05CHAPTER 05
失敗を防ぐ注意点——売る前に読んでね
年式の境目は「製造10年」——迷っている時間が査定額を下げるの
結論:電子ピアノの査定でいちばん効くのは製造年だよ。電化製品だから、製造10年前後を境に故障リスクと部品供給の問題で値段がつきにくくなるの——9年以上で買取対象外とする業者もあるんだ。製造年は本体のシールや銘板(鍵盤の下や背面にあることが多い)で確認できるよ。「子どもが弾かなくなって2年、なんとなく置いたまま」——この「なんとなく」の間にも査定額は下がり続けるの。売るかどうか迷ったら、まず無料の事前査定で今の金額を知る——それから考えても遅くないよ。
「飛び込みの訪問買取」は別物——押し買いに気をつけて
自分から申し込んだ出張買取は心配いらないけど、「不用品はありませんか」と突然訪ねてくる訪問買取は別物だよ。電子ピアノの査定を口実に家へ上がり、貴金属やブランド品を強引に買い取っていく「押し買い」のトラブルが続いているの。覚えておいてほしいのは3つ——①突然の訪問者は家に上げない・その場で契約しない ②訪問購入は特定商取引法のクーリングオフ(8日間)の対象で、期間内なら無条件で解除でき、品物の引き渡しを拒める「引渡拒絶権」もある ③困ったら消費者ホットライン188に相談する。書面(契約書面)を受け取った日からの8日間だから、書面を渡さない業者はその時点でアウトだよ。
査定前のひと手間で数千円変わるよ
同じ1台でも、出し方で査定額は変わるの。効果が大きい順に——①付属品を揃える(高低自在椅子・ペダル・ACアダプタ・取扱説明書・元箱。とくに椅子とアダプタは効くよ) ②ほこりと鍵盤の汚れを拭く(第一印象は人も楽器も同じ。鍵盤は固く絞った布で優しくね) ③動作確認をしておく(全鍵盤の音・音色切替・録音機能。不具合は正直に申告したほうが当日の減額より傷が浅いの) ④型番と製造年を伝えて2〜3か所で事前査定——売り先による金額差は本当にあるから、比較はやって損がないよ。
据置型の搬出は無理しない——通路と段差を先に伝えてね
据置型の電子ピアノはおよそ30〜80kg。大人2人でも、階段や狭い廊下の搬出はけっこう危ないの。
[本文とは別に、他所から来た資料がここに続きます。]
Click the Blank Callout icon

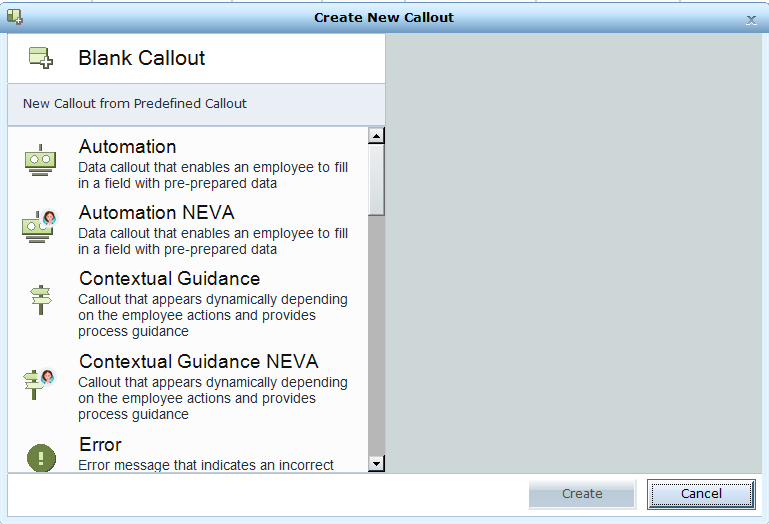point(41,58)
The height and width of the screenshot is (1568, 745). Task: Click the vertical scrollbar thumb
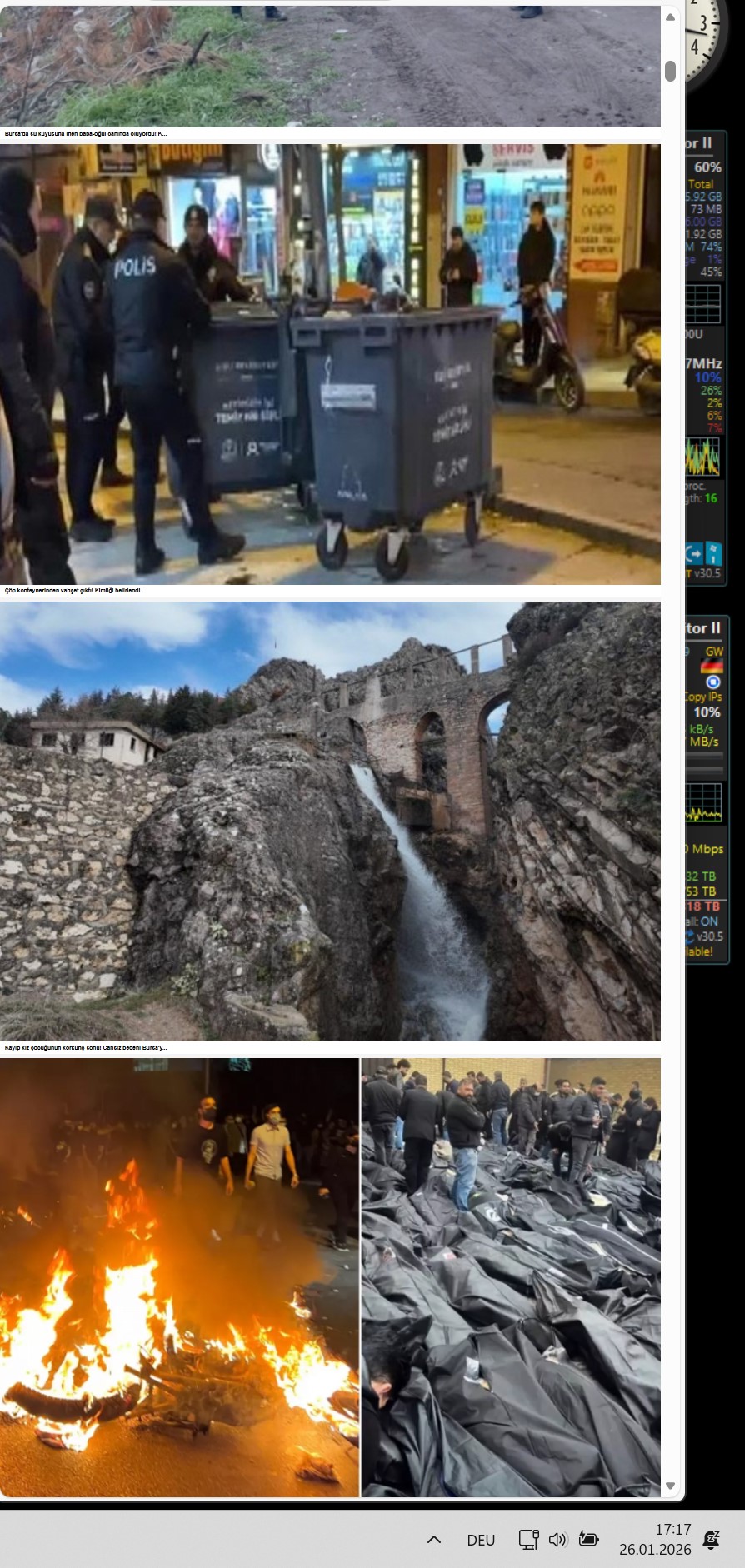coord(670,72)
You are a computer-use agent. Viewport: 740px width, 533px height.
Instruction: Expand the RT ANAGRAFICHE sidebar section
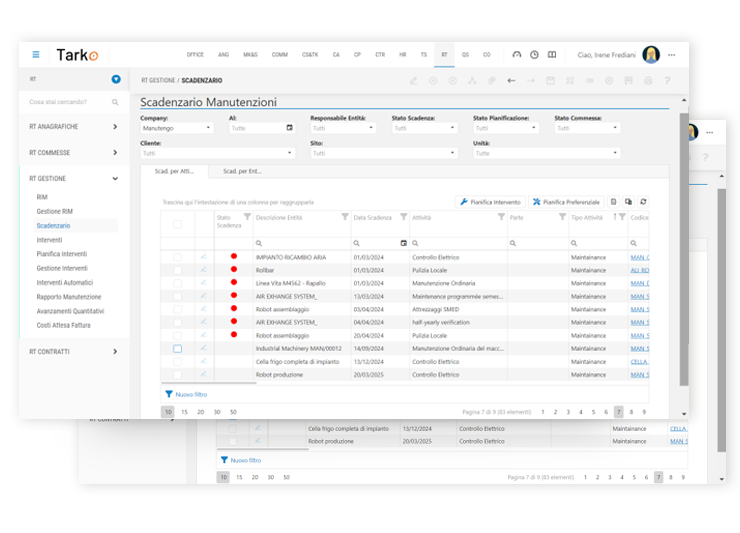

出張買取や回収を頼むときは、設置場所の階数・エレベーターの有無・廊下や階段の幅を予約時に伝えておくと、当日「運び出せない」「追加料金」のすれ違いを防げるよ。自分で運ぶのは平屋や1階からの卓上型までと考えて、据置型はプロに任せるのが安全。腰を痛めたら数千円の節約どころじゃないからね。
値段がつかなかったときの切り替えも「出口」のうちだよ
査定ゼロは残念だけど、そこで止まらないのが上手な手放し方なの。まだ弾けるなら地域の譲り合いで次の弾き手へ(処分費ゼロ)、壊れているなら自治体の粗大ごみ(1,000〜3,000円ほど)か不用品回収業者(7,000〜1.5万円ほど)——この順で考えると、いちばんお財布に優しいよ。電子ピアノの処分ルート全体(粗大ごみ・持ち込み・回収業者の費用くらべ)は電子ピアノ処分の記事に、業者選びの注意点は不用品回収の記事にまとめてあるの。なおアップライトなど生ピアノの処分はルートがまったく別だから、ピアノ処分を見てね。
こんな点に気をつけてね
- 1早く動く(製造10年が境目。迷ったらまず無料の事前査定で今の金額を知ってから考えよう)
- 2比べてから決める(型番と製造年を伝えて2〜3か所で査定。下取り額も買取査定と見比べてね)
- 3飛び込みには応じない(突然の訪問買取は家に上げない。クーリングオフ8日・困ったら188だよ)
✅査定前に確認することリスト:①型番と製造年をシールで確認する ②付属品(椅子・ペダル・アダプタ・取説)を揃える ③ほこりと鍵盤を拭いて動作確認する ④設置場所の階数と搬出経路をメモする ⑤2〜3か所に事前査定を出して比べる。この5つを押さえれば、はじめてでも安心して売れるよ。